First let's download the dataset we are going to study. The [dataset](http://ai.stanford.edu/~amaas/data/sentiment/) has been curated by Andrew Maas et al. and contains a total of 100,000 reviews on IMDB. 25,000 of them are labelled as positive and negative for training, another 25,000 are labelled for testing (in both cases they are highly polarized). The remaning 50,000 is an additional unlabelled data (but we will find a use for it nonetheless).

We'll begin with a sample we've prepared for you, so that things run quickly before going over the full dataset.

In [4]:
path = untar_data(URLs.IMDB_SAMPLE)
path.ls()

[PosixPath('/home/jupyter/.fastai/data/imdb_sample/texts.csv'),
 PosixPath('/home/jupyter/.fastai/data/imdb_sample/data_save.pkl')]

It only contains one csv file, let's have a look at it.

In [5]:
df = pd.read_csv(path/'texts.csv')
df.head()

Unnamed: 0,label,text,is_valid
0,negative,Un-bleeping-believable! Meg Ryan doesn't even ...,False
1,positive,This is a extremely well-made film. The acting...,False
2,negative,Every once in a long while a movie will come a...,False
3,positive,Name just says it all. I watched this movie wi...,False
4,negative,This movie succeeds at being one of the most u...,False


In [6]:
# df['text'][1]

It contains one line per review, with the label ('negative' or 'positive'), the text and a flag to determine if it should be part of the validation set or the training set. If we ignore this flag, we can create a DataBunch containing this data in one line of code:

In [7]:
# data_lm = TextDataBunch.from_csv(path, 'texts.csv')

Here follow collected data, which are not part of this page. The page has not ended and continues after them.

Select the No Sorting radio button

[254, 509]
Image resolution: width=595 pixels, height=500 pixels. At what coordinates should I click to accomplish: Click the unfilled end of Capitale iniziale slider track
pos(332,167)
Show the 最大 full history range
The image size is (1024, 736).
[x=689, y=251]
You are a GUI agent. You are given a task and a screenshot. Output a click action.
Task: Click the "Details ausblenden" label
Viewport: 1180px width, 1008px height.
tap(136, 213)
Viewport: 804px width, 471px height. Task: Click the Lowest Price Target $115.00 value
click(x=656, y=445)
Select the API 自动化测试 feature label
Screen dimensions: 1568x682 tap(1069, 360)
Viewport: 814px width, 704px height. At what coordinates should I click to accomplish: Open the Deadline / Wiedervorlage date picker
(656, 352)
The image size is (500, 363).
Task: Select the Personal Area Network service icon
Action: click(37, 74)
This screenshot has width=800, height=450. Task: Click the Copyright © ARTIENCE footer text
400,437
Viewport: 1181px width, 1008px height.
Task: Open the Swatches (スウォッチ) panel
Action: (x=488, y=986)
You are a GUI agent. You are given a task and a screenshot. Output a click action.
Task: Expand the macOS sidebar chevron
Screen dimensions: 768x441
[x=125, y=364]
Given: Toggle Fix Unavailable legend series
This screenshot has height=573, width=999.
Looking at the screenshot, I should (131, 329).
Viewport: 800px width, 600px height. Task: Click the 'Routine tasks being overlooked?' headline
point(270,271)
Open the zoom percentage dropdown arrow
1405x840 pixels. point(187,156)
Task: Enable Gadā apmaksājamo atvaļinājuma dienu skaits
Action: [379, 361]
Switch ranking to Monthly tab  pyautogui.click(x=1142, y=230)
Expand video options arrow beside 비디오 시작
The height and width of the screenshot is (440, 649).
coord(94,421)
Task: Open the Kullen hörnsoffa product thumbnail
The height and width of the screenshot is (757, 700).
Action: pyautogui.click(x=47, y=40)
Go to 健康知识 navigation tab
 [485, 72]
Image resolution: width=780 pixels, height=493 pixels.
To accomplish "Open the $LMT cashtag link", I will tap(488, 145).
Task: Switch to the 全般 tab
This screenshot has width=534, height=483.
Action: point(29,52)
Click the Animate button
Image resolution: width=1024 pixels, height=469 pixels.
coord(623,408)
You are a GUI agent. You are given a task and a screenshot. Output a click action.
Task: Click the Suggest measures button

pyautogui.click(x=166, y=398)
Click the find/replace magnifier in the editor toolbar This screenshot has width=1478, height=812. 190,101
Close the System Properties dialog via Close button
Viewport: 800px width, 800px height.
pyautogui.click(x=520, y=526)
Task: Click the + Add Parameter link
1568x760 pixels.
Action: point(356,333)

By executing this line a process was launched that took a bit of time. Let's dig a bit into it. Images could be fed (almost) directly into a model because they're just a big array of pixel values that are floats between 0 and 1. A text is composed of words, and we can't apply mathematical functions to them directly. We first have to convert them to numbers. This is done in two differents steps: tokenization and numericalization. A `TextDataBunch` does all of that behind the scenes for you.

Before we delve into the explanations, let's take the time to save the things that were calculated.

In [8]:
# data_lm.save()

Next time we launch this notebook, we can skip the cell above that took a bit of time (and that will take a lot more when you get to the full dataset) and load those results like this:

In [9]:
# data = load_data(path)

### Tokenization

The first step of processing we make the texts go through is to split the raw sentences into words, or more exactly tokens. The easiest way to do this would be to split the string on spaces, but we can be smarter:

- we need to take care of punctuation
- some words are contractions of two different words, like isn't or don't
- we may need to clean some parts of our texts, if there's HTML code for instance

To see what the tokenizer had done behind the scenes, let's have a look at a few texts in a batch.

In [10]:
# data = TextClasDataBunch.from_csv(path, 'texts.csv')
# data.show_batch()

The texts are truncated at 100 tokens for more readability. We can see that it did more than just split on space and punctuation symbols: 
- the "'s" are grouped together in one token
- the contractions are separated like this: "did", "n't"
- content has been cleaned for any HTML symbol and lower cased
- there are several special tokens (all those that begin by xx), to replace unknown tokens (see below) or to introduce different text fields (here we only have one).

### Numericalization

Once we have extracted tokens from our texts, we convert to integers by creating a list of all the words used. We only keep the ones that appear at least twice with a maximum vocabulary size of 60,000 (by default) and replace the ones that don't make the cut by the unknown token `UNK`.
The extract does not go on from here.